Dünya kupası esnasında da bir kez daha gördük. adamlar görüntüyü çakıp gittiler. Neymiş stattaki çöpleri toplamışlar, en son giderken soyunma odasını toplamışlar. Ah benim japon hayranı vatandaşım. Tamam adamların iyi oldukları noktalar var. Kendilerini severiz. Ancak şu Japonların açık denizlerdeki balık avını, japon mafyasını, ikinci dünya savaşı sırasında japon askerlerin uygulamalarından kimse bahsetmez.

En son yaşadıkları sel felaketinde yüzlerce kişi yaşamını yitirdi.

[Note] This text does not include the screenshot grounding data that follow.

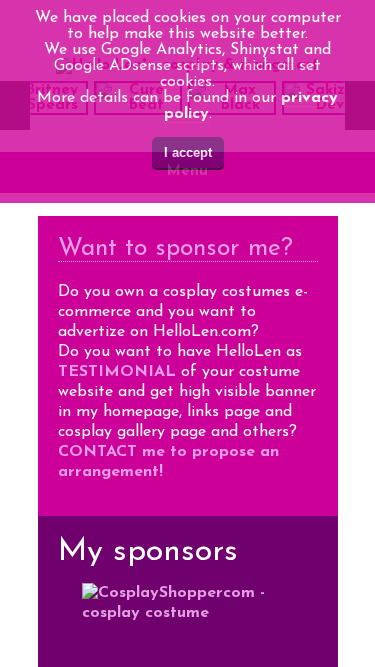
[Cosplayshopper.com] (188, 625)
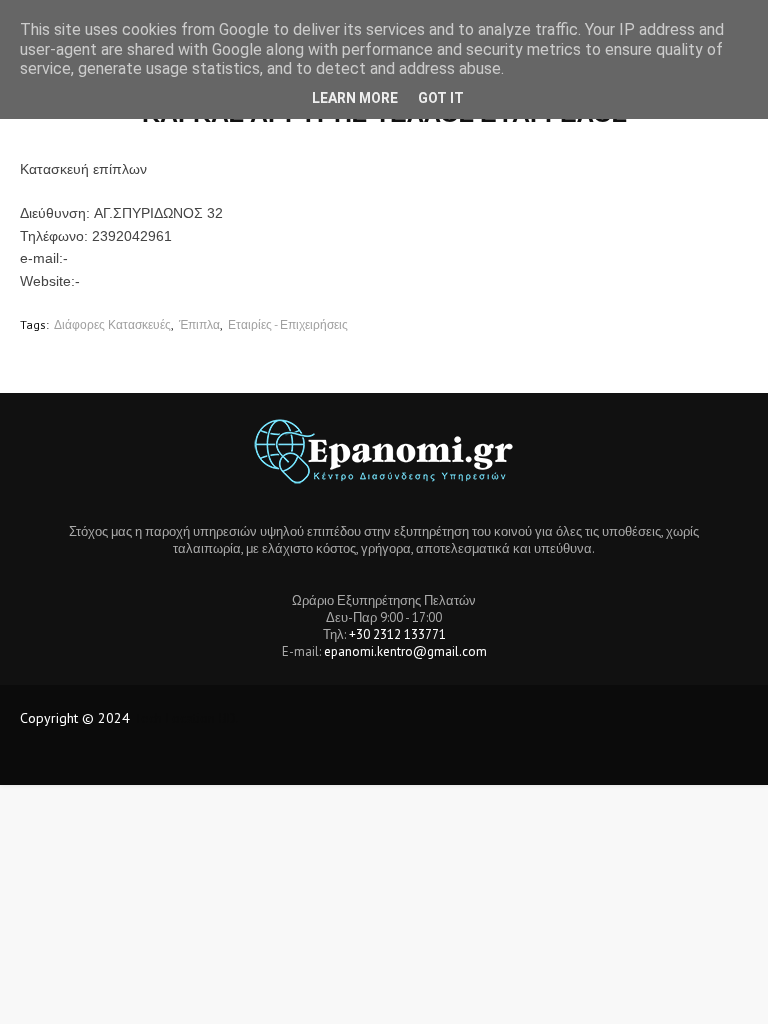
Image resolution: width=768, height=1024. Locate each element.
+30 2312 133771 (397, 634)
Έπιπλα (199, 324)
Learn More (355, 98)
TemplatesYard (169, 757)
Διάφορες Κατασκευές (112, 324)
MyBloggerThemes (354, 757)
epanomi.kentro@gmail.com (405, 651)
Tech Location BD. (186, 718)
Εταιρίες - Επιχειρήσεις (288, 324)
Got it (441, 98)
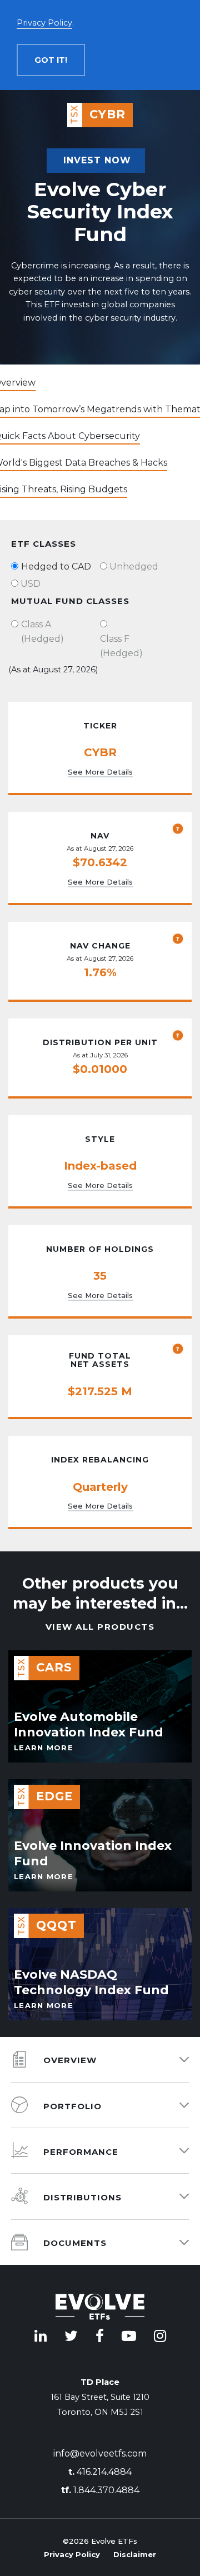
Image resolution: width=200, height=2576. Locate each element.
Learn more (43, 1747)
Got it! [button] (50, 60)
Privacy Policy (72, 2554)
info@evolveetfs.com (100, 2453)
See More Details (100, 771)
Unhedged (133, 566)
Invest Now (97, 160)
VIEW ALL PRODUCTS (100, 1626)
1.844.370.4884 (100, 2490)
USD (31, 583)
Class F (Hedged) (121, 645)
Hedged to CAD (56, 566)
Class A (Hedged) (42, 631)
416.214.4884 (100, 2472)
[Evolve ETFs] (100, 2309)
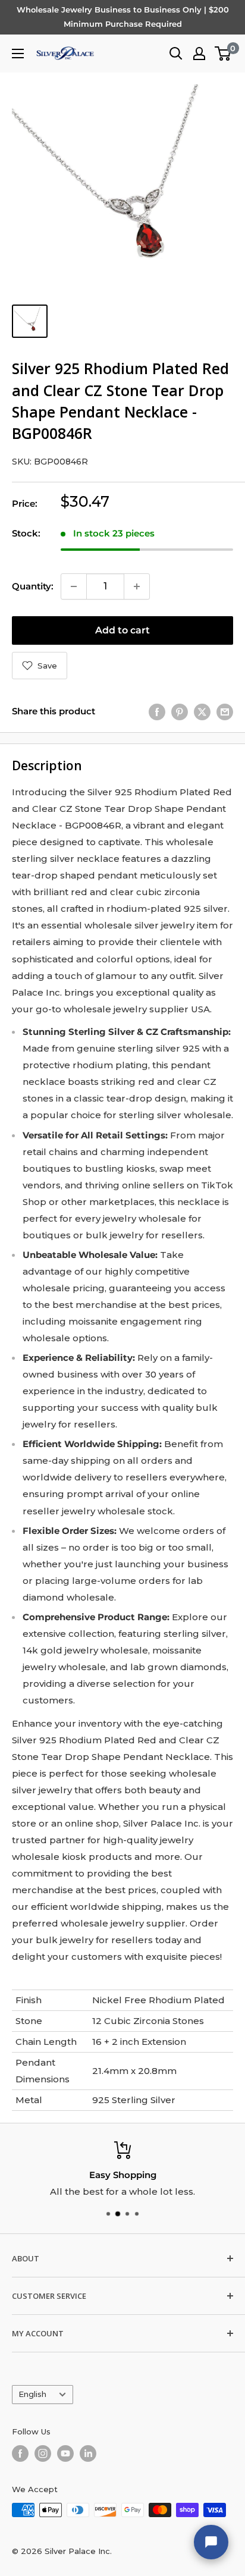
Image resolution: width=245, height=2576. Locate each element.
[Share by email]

Bugünkü bir haberde ise japon hemşire hastaları kendi mesai saatlerinde ölmemesi için öldürmüş. Orhangazi köprüsü yapılırken hatadan dolayı yaşamına son veren japon mühendis olduğu gibi onların da kendi aralarında bu tarz insanlar var.
Japonların tıpkı bizim kültürümüze benzer yaşamlar sürmesi sebebiyledir.

Tipimiz, şeklimiz farklı olabilir lakin yaşamlarımız neredeyse birebir aynı.
Ataerkillik, siddet, milliyetçilik vs.

Hah, elemanlar işe yarar yerlerde zeka kullanırken bizim en b*ktan yerlere sermayeyi bağlamamız dışında tabii.